ASEAN KEY DESTINATIONS
Saudi hiring poses problems to Philippine labor market
Benjamin Diokno, former budget secretary during the Estrada administration, said the impact of Saudization is “definitely negative,” though the intensity remains uncertain.
According to Diokno, Saudization has two effects: first, some jobs will not be renewed; and second, Saudi Arabia will stop the flow of new workers from the Philippines.
“It will affect both the unskilled and skilled workers. It will definitely worsen the unemployment situation in the country, since there will be an increase in workers returning from abroad,” said
Diokno, who is also an economics professor at the University of the Philippines.
Data from the National Statistics Office showed that 22.1 percent of the 2 million OFWs for the period April to September last year were working in Saudi Arabia.
But Socioeconomic Planning Secretary Cayetano Paderanga said the possible number of OFWs who would be affected by Saudization is “not significant” compared with the annual increment to the labor force.
At end-April, the country’s labor force stood at 39.7 million.
“Even then, the government is trying to make room for all of these workers coming in. We haven’t been that successful in the past, [but] we will try to become successful now,” Paderanga said.
While admitting that Saudization could have an impact on remittances and unemployment, Paderanga said it does not show a “very significant impact.”
“The trend really is that remittances [are] still increasing but not increasing as fast as [they] used to be. But [an]other thing is that BPO is increasing faster. So, there’s a shift on how we are earning the current inflow that we have,” he said.
“Remittances have been a very strong support to the economy. We hope it would stay there.

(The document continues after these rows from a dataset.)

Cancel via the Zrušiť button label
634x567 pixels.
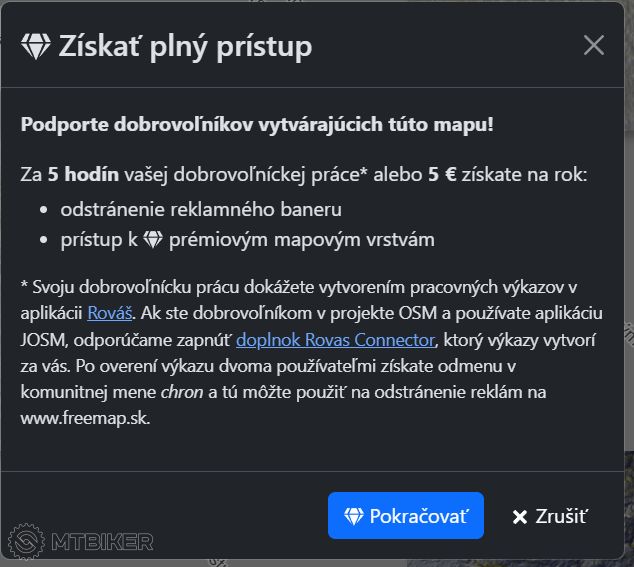561,516
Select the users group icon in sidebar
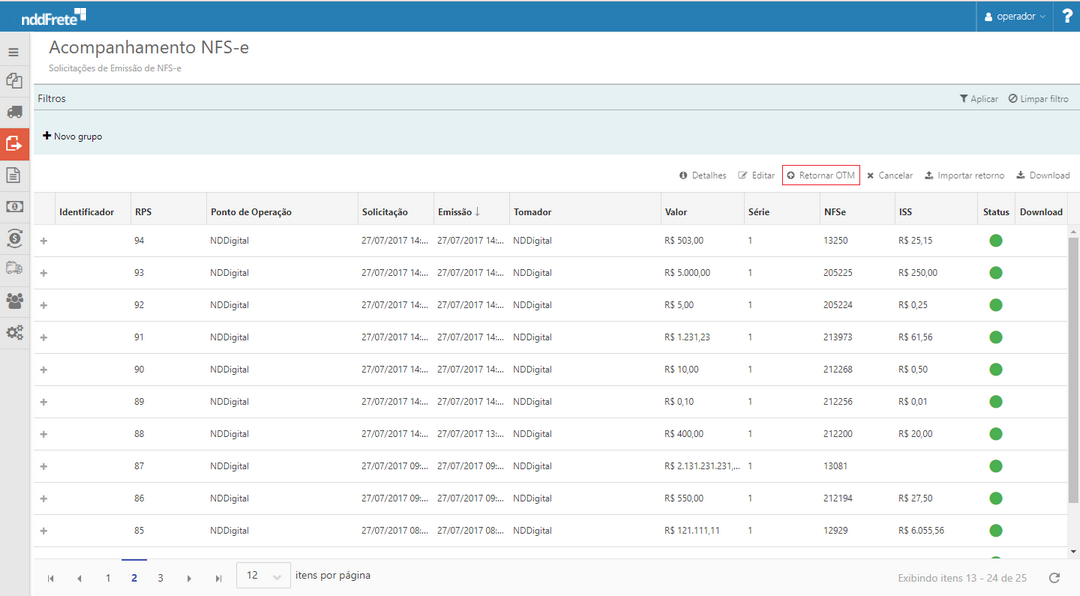This screenshot has width=1080, height=596. (14, 300)
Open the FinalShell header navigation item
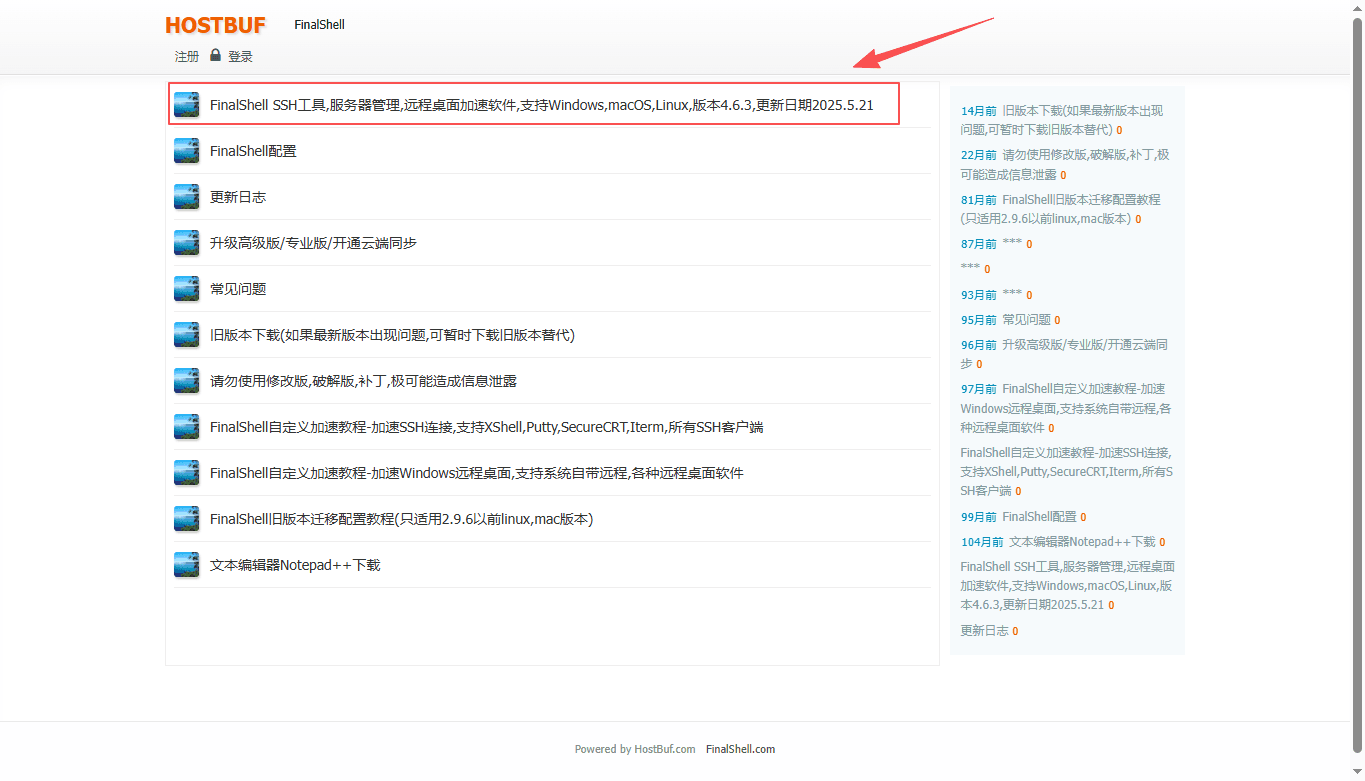This screenshot has height=781, width=1365. (x=319, y=25)
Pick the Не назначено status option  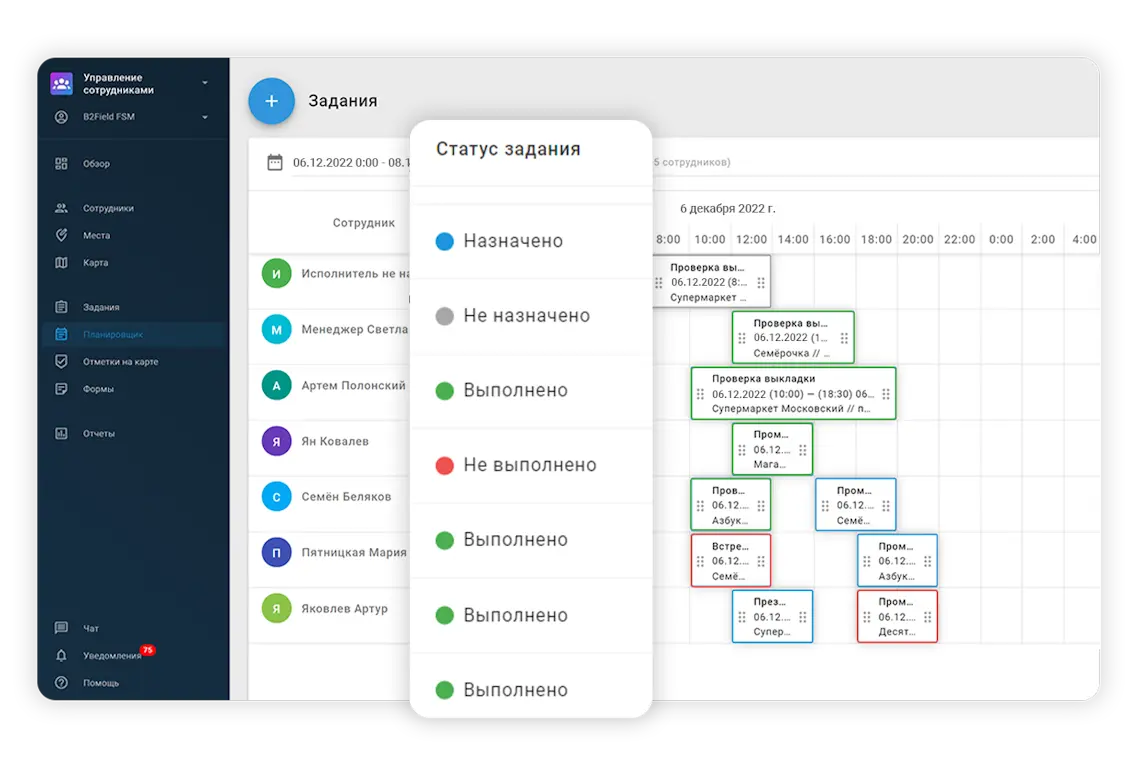pyautogui.click(x=526, y=316)
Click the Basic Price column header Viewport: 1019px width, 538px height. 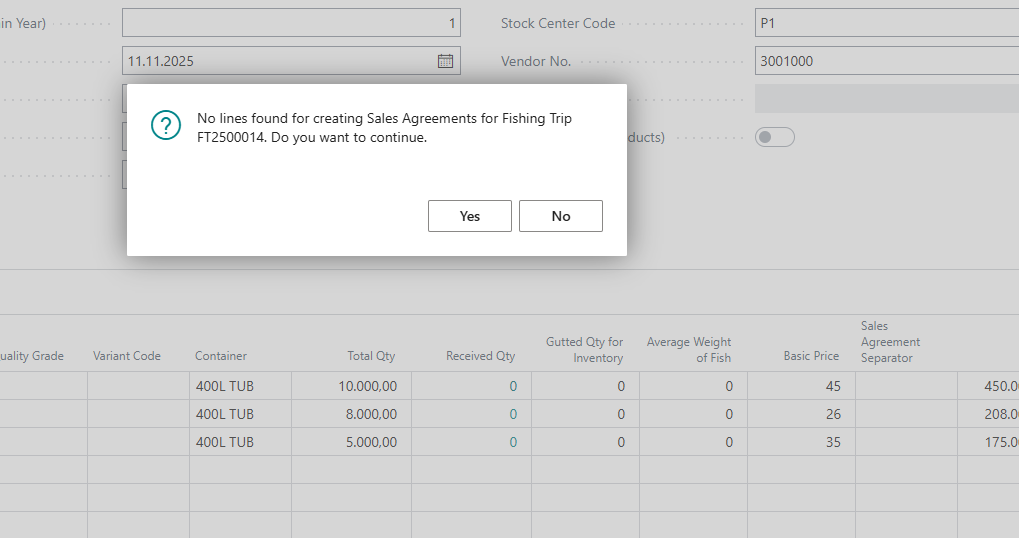pos(811,356)
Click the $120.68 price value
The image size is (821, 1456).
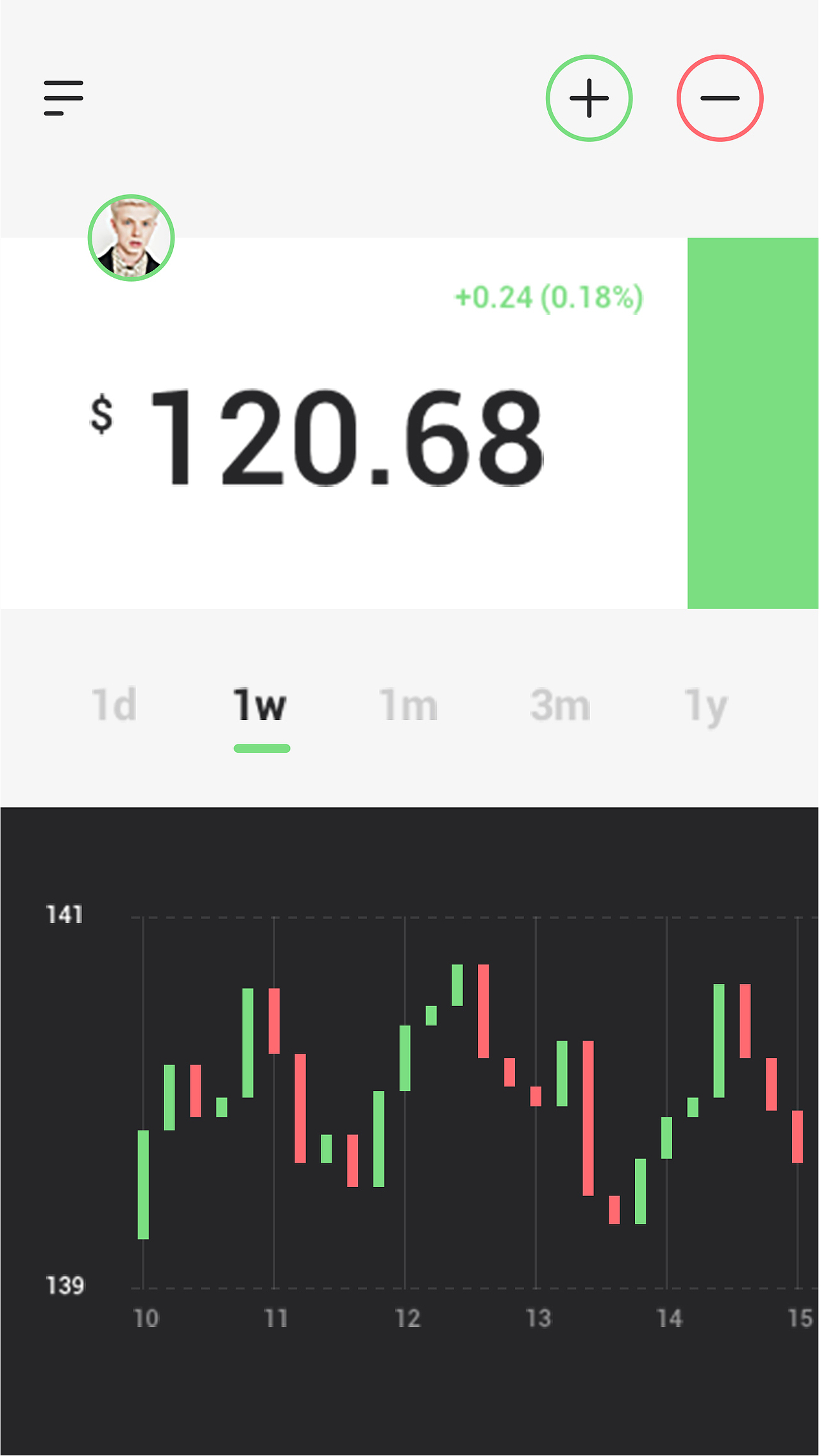pyautogui.click(x=346, y=438)
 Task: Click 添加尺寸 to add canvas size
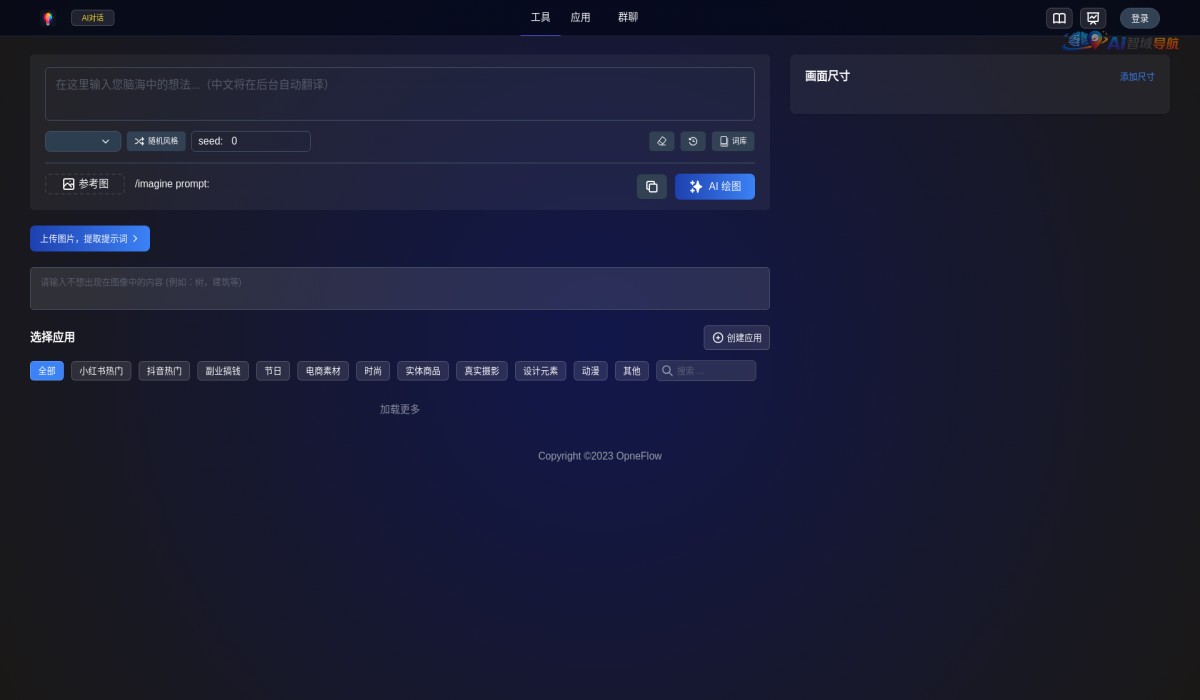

But the program of the Aquino administration is to grow several directions, especially directions that are internally sustainable,” Paderanga, who is also director general of the National Economic and Development Authority, said.
Data from the National Statistical Coordination Board showed that OFWs contributed 13.9 percent, 17.6 percent, and 17.1 percent to the economy at current prices in 2008, 2009 and 2010, respectively.
“Over time we hope remittances will continue to be there but it will become less important in a sense that we have other sources that are coming in,” Paderanga said.
Besides the BPO sector, the government is banking on tourism and agribusiness to create more jobs.